Task goal: Reproduce the listing below word for word, line by line, without changing anything.

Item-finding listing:
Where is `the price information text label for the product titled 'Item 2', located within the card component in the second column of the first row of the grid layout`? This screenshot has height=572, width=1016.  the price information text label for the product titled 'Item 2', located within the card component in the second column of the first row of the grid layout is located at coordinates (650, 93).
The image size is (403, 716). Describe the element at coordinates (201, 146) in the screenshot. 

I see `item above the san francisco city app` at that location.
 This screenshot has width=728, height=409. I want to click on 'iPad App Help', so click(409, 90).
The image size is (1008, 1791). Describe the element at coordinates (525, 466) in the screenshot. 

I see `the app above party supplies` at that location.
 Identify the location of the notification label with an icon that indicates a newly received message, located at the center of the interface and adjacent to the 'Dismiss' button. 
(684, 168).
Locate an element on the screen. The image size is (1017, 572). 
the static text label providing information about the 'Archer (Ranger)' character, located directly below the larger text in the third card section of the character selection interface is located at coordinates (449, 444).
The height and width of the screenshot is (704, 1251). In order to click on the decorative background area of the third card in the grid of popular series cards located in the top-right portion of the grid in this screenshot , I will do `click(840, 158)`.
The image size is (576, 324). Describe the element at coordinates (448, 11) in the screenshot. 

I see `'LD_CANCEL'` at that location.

Exercise output:
Where is `the price information text label for the product titled 'Item 2', located within the card component in the second column of the first row of the grid layout`? This screenshot has height=572, width=1016.  the price information text label for the product titled 'Item 2', located within the card component in the second column of the first row of the grid layout is located at coordinates (650, 93).
The image size is (403, 716). Describe the element at coordinates (201, 146) in the screenshot. 

I see `item above the san francisco city app` at that location.
 This screenshot has width=728, height=409. I want to click on 'iPad App Help', so click(409, 90).
The image size is (1008, 1791). Describe the element at coordinates (525, 466) in the screenshot. 

I see `the app above party supplies` at that location.
 Identify the location of the notification label with an icon that indicates a newly received message, located at the center of the interface and adjacent to the 'Dismiss' button. 
(684, 168).
Locate an element on the screen. The image size is (1017, 572). 
the static text label providing information about the 'Archer (Ranger)' character, located directly below the larger text in the third card section of the character selection interface is located at coordinates (449, 444).
The height and width of the screenshot is (704, 1251). In order to click on the decorative background area of the third card in the grid of popular series cards located in the top-right portion of the grid in this screenshot , I will do `click(840, 158)`.
The image size is (576, 324). Describe the element at coordinates (448, 11) in the screenshot. 

I see `'LD_CANCEL'` at that location.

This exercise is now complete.